[Stored data]
........

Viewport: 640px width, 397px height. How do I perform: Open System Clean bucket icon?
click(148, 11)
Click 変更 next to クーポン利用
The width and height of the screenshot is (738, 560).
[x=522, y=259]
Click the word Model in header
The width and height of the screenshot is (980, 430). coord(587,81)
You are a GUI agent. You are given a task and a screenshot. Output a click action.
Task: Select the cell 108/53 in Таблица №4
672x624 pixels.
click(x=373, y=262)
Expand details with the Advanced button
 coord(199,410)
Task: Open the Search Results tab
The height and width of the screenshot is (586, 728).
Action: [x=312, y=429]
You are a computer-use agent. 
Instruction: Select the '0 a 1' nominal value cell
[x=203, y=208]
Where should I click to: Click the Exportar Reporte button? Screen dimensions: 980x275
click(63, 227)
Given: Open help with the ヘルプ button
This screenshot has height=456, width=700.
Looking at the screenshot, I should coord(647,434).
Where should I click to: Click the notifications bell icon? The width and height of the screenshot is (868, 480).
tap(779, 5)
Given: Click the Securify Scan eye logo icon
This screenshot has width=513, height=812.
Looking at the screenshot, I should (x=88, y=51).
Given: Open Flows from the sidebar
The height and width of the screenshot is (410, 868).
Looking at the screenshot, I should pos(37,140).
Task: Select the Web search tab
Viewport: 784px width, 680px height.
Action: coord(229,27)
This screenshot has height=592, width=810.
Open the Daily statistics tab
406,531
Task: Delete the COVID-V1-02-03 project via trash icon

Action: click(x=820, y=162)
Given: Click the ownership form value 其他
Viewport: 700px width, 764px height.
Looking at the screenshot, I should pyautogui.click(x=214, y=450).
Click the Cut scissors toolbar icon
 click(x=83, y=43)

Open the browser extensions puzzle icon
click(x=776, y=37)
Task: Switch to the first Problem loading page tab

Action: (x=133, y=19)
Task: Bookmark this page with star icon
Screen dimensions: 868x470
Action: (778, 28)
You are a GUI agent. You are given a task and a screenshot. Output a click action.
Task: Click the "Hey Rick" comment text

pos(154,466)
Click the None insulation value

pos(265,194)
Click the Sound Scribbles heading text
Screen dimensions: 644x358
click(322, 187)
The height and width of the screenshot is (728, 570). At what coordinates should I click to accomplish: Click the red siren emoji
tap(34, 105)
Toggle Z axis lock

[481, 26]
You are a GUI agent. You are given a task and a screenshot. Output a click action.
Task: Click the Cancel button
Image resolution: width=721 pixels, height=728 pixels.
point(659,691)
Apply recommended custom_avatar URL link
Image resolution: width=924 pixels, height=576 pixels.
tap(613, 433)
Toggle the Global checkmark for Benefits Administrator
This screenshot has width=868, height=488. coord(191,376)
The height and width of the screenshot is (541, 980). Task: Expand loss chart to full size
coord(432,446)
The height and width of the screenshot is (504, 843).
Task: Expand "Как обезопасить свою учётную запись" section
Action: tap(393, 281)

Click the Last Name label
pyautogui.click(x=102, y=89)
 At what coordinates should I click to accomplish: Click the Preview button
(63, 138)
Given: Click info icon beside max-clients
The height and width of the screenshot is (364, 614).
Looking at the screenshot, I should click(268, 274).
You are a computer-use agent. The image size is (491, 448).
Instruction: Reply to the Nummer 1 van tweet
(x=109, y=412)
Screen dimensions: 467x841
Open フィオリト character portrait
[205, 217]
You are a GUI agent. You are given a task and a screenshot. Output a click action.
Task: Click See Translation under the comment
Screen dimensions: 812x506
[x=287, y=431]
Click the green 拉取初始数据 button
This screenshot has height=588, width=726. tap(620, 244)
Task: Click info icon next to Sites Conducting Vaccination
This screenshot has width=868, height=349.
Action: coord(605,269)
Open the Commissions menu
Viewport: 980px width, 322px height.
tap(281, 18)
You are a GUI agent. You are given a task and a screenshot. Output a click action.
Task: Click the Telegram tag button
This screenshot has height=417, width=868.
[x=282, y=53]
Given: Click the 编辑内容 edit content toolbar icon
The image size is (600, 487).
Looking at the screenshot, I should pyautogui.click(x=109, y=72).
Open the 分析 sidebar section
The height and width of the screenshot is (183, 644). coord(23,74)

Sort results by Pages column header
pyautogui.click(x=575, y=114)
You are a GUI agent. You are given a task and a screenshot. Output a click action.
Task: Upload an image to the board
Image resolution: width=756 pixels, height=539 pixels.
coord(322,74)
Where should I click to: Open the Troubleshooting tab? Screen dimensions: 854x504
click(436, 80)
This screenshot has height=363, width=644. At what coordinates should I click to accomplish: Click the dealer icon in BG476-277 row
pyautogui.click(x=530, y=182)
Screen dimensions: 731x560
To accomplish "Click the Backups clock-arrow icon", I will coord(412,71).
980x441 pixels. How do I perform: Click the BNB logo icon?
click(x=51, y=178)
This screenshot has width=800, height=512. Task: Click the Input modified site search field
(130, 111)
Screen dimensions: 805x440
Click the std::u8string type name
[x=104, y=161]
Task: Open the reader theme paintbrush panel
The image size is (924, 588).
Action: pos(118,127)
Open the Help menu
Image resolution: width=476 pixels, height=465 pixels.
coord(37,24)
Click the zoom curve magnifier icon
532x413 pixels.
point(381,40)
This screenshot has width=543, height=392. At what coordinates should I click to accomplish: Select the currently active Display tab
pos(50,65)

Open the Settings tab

........

## PROBLEM STATEMENT
Print the line containing "Image resolution: width=476" and every line after it to the end of the records above, exactly as written, and nothing else.

## EXERCISE RESULT
Image resolution: width=476 pixels, height=465 pixels.
coord(37,24)
Click the zoom curve magnifier icon
532x413 pixels.
point(381,40)
This screenshot has width=543, height=392. At what coordinates should I click to accomplish: Select the currently active Display tab
pos(50,65)

Open the Settings tab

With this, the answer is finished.